The input
========================================================================
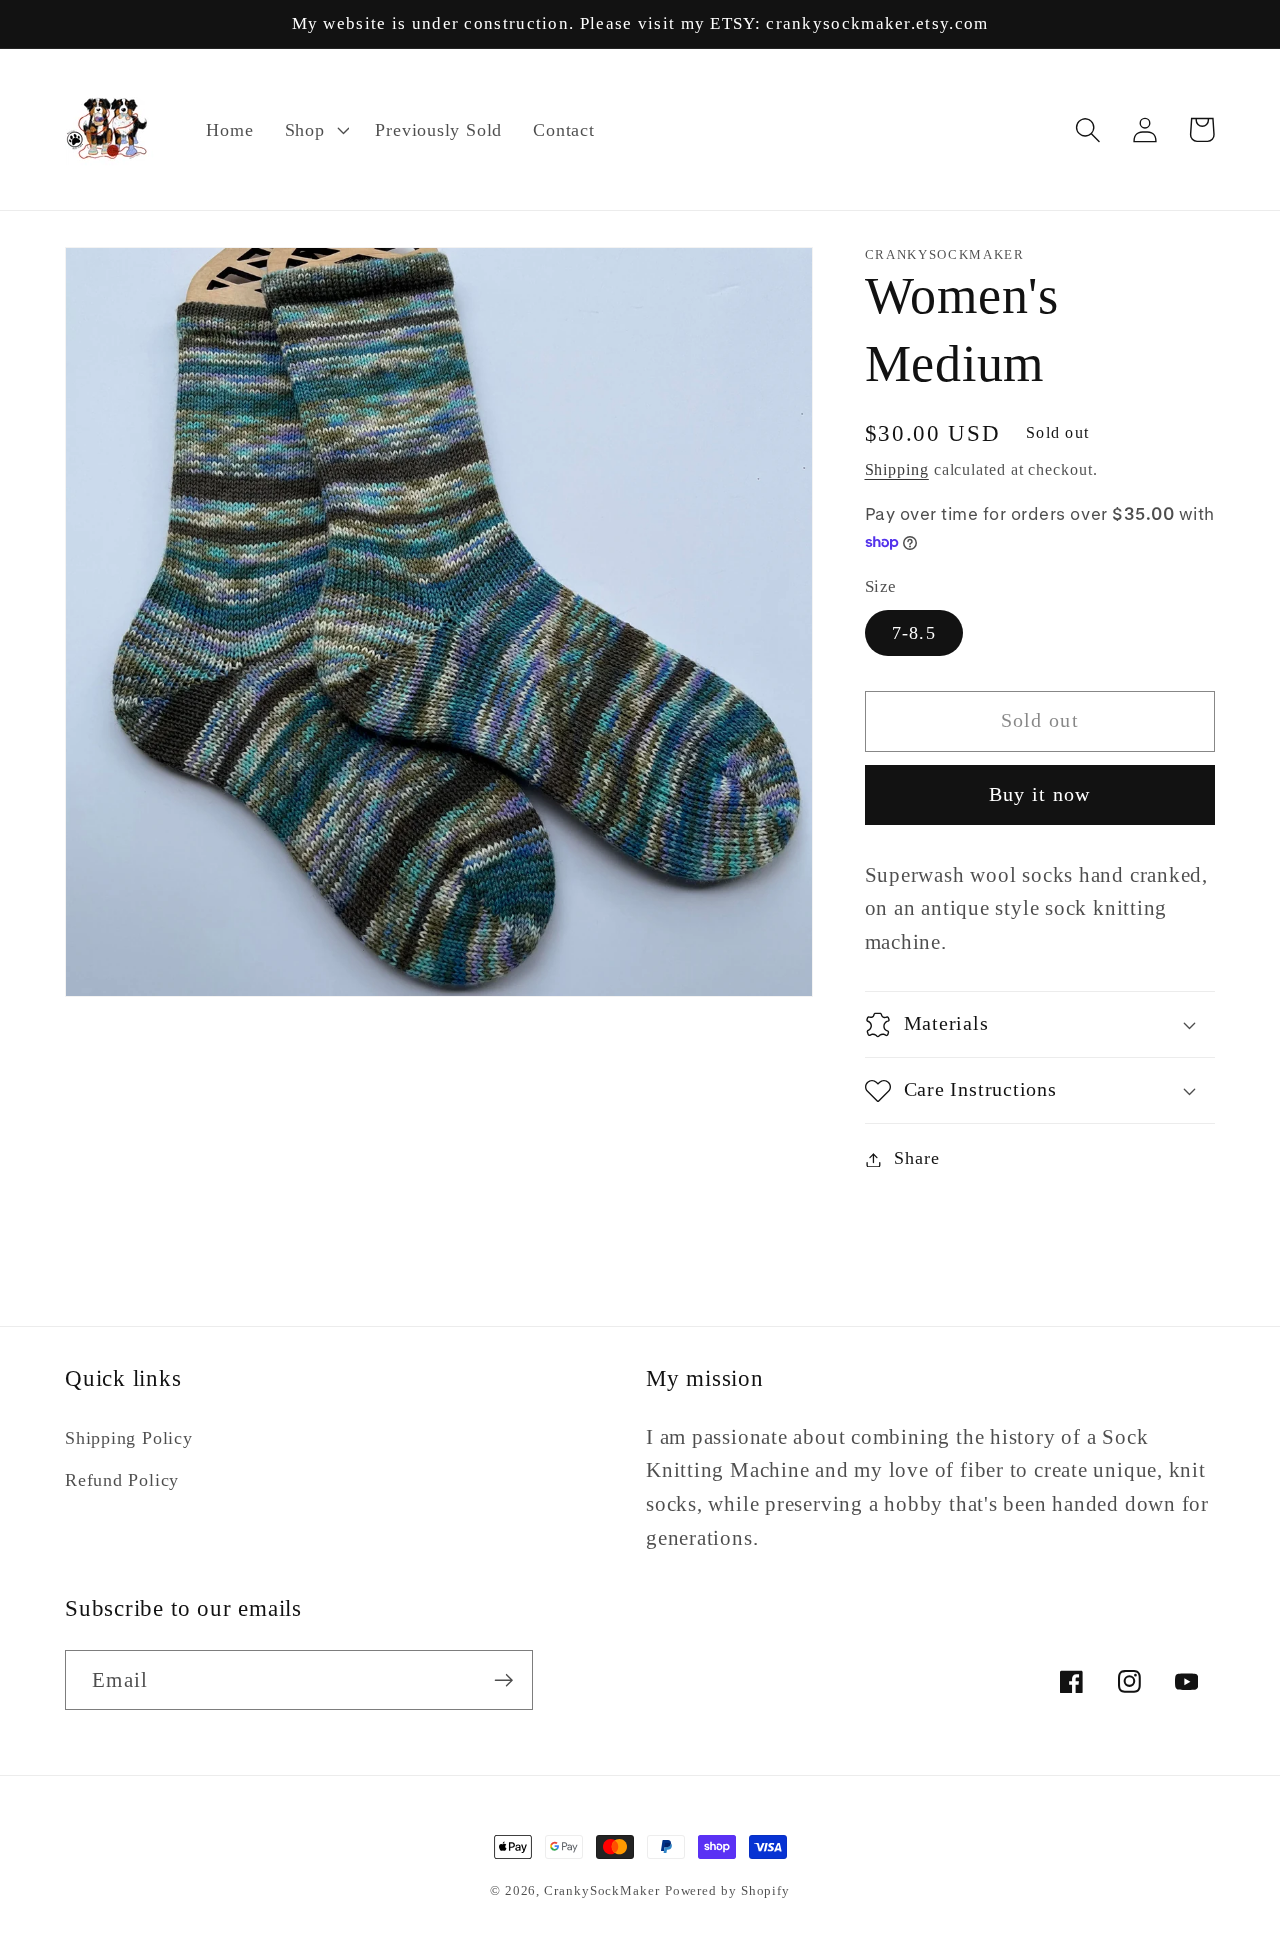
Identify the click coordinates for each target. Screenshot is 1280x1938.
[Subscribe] (503, 1680)
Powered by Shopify (727, 1890)
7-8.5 (914, 633)
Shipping (897, 469)
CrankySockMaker (602, 1890)
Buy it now (1040, 795)
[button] (314, 130)
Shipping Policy (129, 1438)
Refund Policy (122, 1480)
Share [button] (916, 1159)
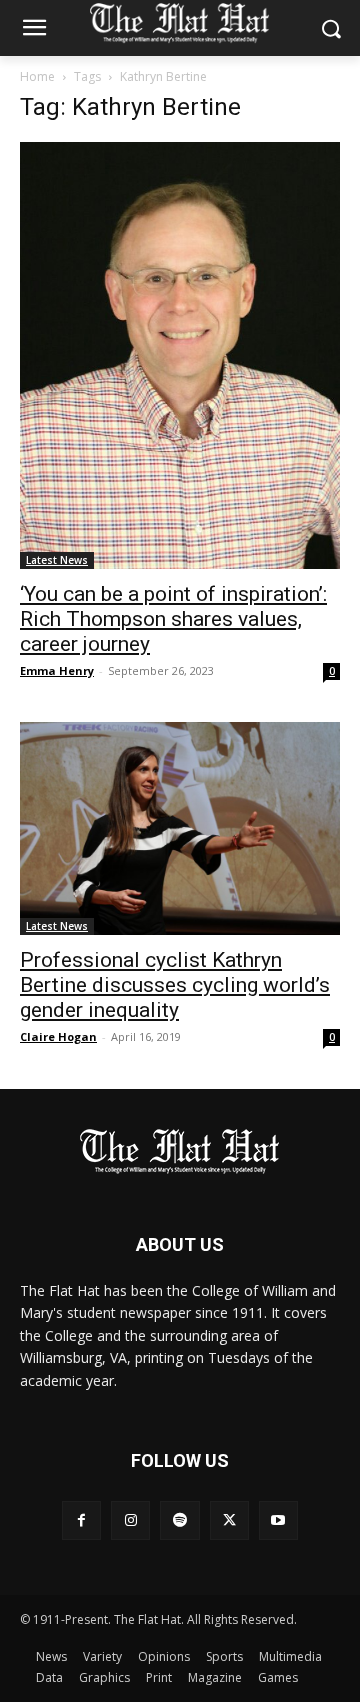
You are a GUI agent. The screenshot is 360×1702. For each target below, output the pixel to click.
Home (37, 76)
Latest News (57, 560)
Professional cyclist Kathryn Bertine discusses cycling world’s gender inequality (175, 985)
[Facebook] (81, 1520)
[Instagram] (130, 1520)
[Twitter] (229, 1520)
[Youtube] (278, 1520)
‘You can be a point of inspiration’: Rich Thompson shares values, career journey (173, 619)
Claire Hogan (58, 1036)
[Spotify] (179, 1520)
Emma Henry (57, 670)
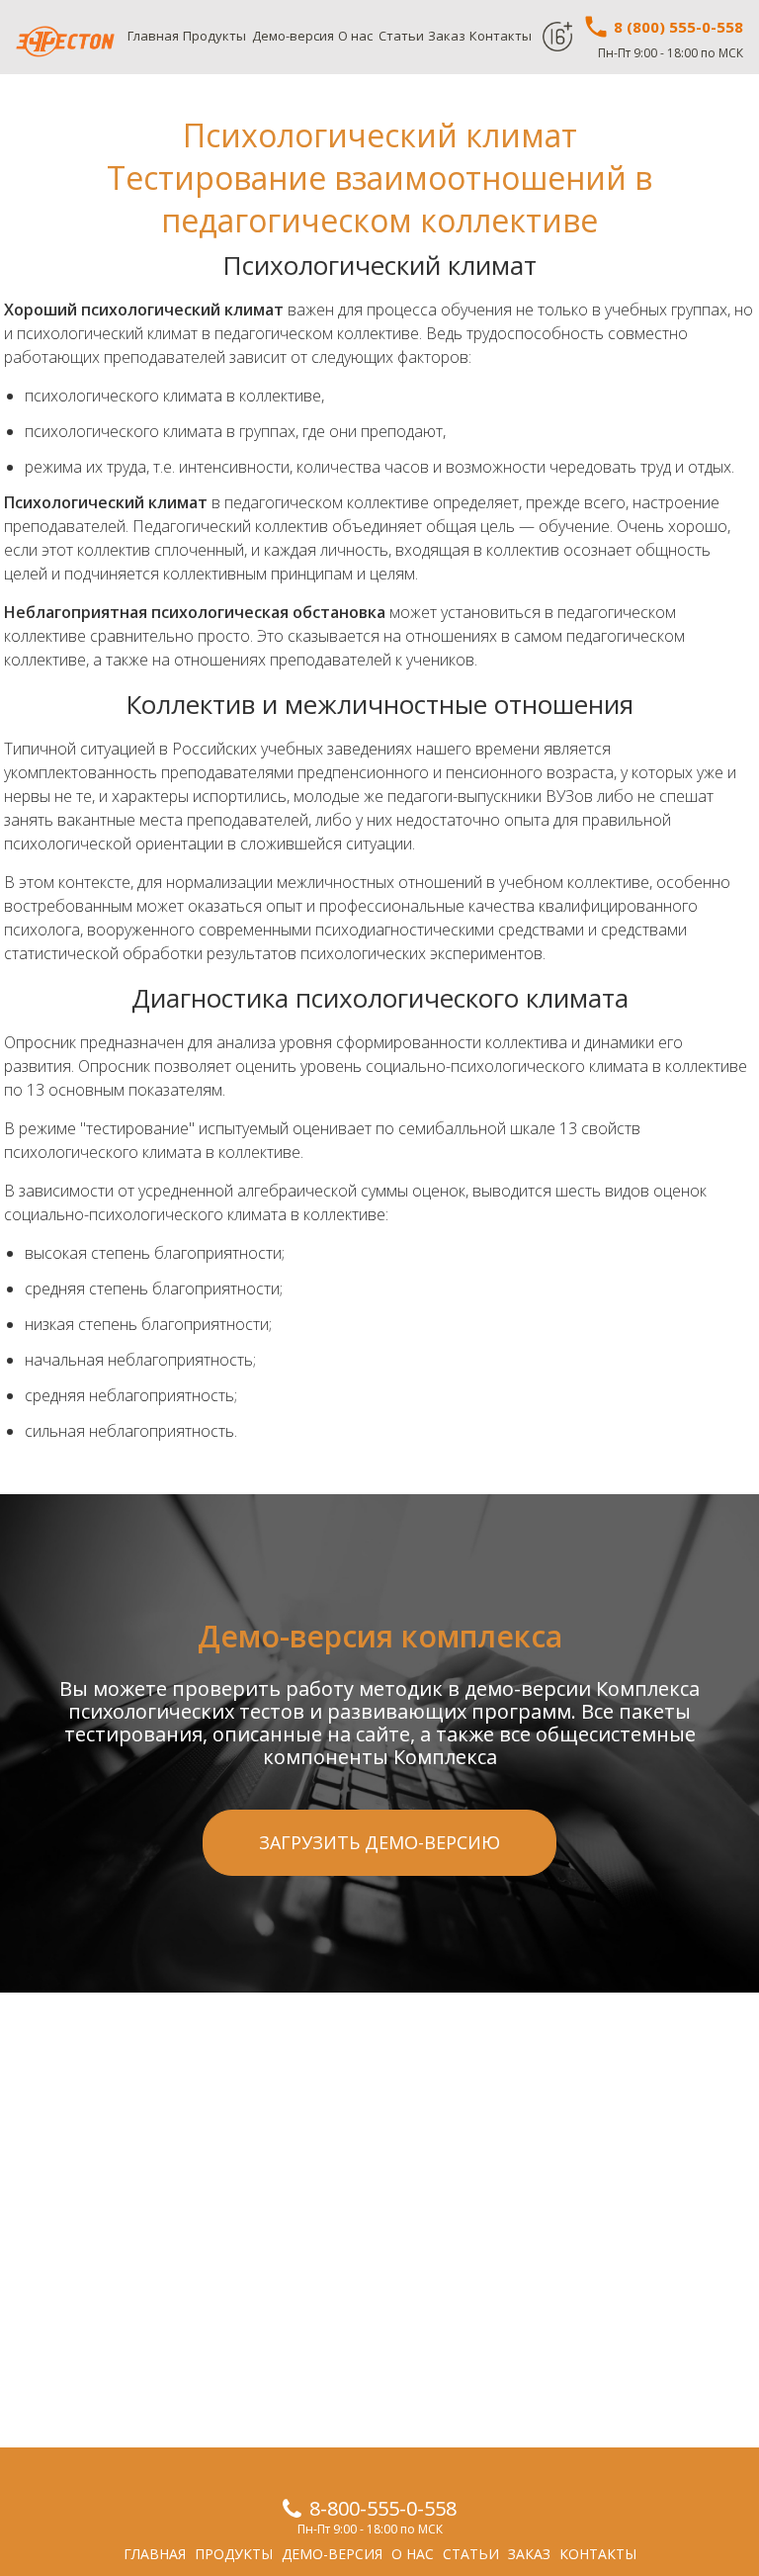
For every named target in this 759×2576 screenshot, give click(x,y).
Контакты (500, 35)
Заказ (446, 35)
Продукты (214, 35)
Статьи (401, 35)
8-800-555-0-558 (383, 2508)
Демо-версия (293, 35)
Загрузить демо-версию (379, 1842)
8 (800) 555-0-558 (676, 27)
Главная (153, 35)
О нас (355, 35)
========================================================================
Line by line, print the records exactly, leaving the pictures behind.

Identify the click coordinates for each target. Screenshot is 1280x1938.
[Subscribe] (503, 1680)
Powered by Shopify (727, 1890)
7-8.5 (914, 633)
Shipping (897, 469)
CrankySockMaker (602, 1890)
Buy it now (1040, 795)
[button] (314, 130)
Shipping Policy (129, 1438)
Refund Policy (122, 1480)
Share [button] (916, 1159)
You are a GUI agent. The screenshot is 360×1702. For each target below, output the pixel to click.
Home (37, 76)
Latest News (57, 560)
Professional cyclist Kathryn Bertine discusses cycling world’s gender inequality (175, 985)
[Facebook] (81, 1520)
[Instagram] (130, 1520)
[Twitter] (229, 1520)
[Youtube] (278, 1520)
‘You can be a point of inspiration’: Rich Thompson shares values, career journey (173, 619)
Claire Hogan (58, 1036)
[Spotify] (179, 1520)
Emma Henry (57, 670)
For every named target in this 759×2576 screenshot, give click(x,y).
Контакты (500, 35)
Заказ (446, 35)
Продукты (214, 35)
Статьи (401, 35)
8-800-555-0-558 (383, 2508)
Демо-версия (293, 35)
Загрузить демо-версию (379, 1842)
8 (800) 555-0-558 (676, 27)
Главная (153, 35)
О нас (355, 35)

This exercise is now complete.